=== Material supplied ===

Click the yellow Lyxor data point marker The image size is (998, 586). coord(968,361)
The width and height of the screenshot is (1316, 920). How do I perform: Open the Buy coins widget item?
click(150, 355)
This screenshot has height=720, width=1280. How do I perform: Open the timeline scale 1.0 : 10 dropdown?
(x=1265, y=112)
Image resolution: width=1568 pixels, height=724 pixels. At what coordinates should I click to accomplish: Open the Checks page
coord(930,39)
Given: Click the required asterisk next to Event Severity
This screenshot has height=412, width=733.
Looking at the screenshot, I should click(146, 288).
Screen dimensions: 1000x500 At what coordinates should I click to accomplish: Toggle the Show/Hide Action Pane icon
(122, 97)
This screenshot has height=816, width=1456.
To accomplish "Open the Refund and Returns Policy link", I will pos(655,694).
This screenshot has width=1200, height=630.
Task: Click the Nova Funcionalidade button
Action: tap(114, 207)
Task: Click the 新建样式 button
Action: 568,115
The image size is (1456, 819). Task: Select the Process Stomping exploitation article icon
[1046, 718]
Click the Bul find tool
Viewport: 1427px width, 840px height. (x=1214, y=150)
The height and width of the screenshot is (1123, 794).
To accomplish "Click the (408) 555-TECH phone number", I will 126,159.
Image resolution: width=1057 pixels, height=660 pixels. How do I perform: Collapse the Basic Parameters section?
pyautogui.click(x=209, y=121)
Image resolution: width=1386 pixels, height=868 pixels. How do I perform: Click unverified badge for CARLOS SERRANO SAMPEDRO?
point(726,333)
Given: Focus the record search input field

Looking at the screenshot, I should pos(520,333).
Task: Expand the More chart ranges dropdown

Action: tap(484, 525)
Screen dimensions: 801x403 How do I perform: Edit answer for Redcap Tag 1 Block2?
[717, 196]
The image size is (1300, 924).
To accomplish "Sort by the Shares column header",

===

[Work to be completed] Arrange the lines of the records above as a numbered list, omitting any blank lines. Begin with the first line of the records and stop after the line that contains "[1046, 718]".

[Solution for this task]
1. Click the yellow Lyxor data point marker The image size is (998, 586). coord(968,361)
2. The width and height of the screenshot is (1316, 920). How do I perform: Open the Buy coins widget item?
3. click(150, 355)
4. This screenshot has height=720, width=1280. How do I perform: Open the timeline scale 1.0 : 10 dropdown?
5. (x=1265, y=112)
6. Image resolution: width=1568 pixels, height=724 pixels. At what coordinates should I click to accomplish: Open the Checks page
7. coord(930,39)
8. Given: Click the required asterisk next to Event Severity
9. This screenshot has height=412, width=733.
10. Looking at the screenshot, I should click(146, 288).
11. Screen dimensions: 1000x500 At what coordinates should I click to accomplish: Toggle the Show/Hide Action Pane icon
12. (122, 97)
13. This screenshot has height=816, width=1456.
14. To accomplish "Open the Refund and Returns Policy link", I will pos(655,694).
15. This screenshot has width=1200, height=630.
16. Task: Click the Nova Funcionalidade button
17. Action: tap(114, 207)
18. Task: Click the 新建样式 button
19. Action: 568,115
20. The image size is (1456, 819). Task: Select the Process Stomping exploitation article icon
21. [1046, 718]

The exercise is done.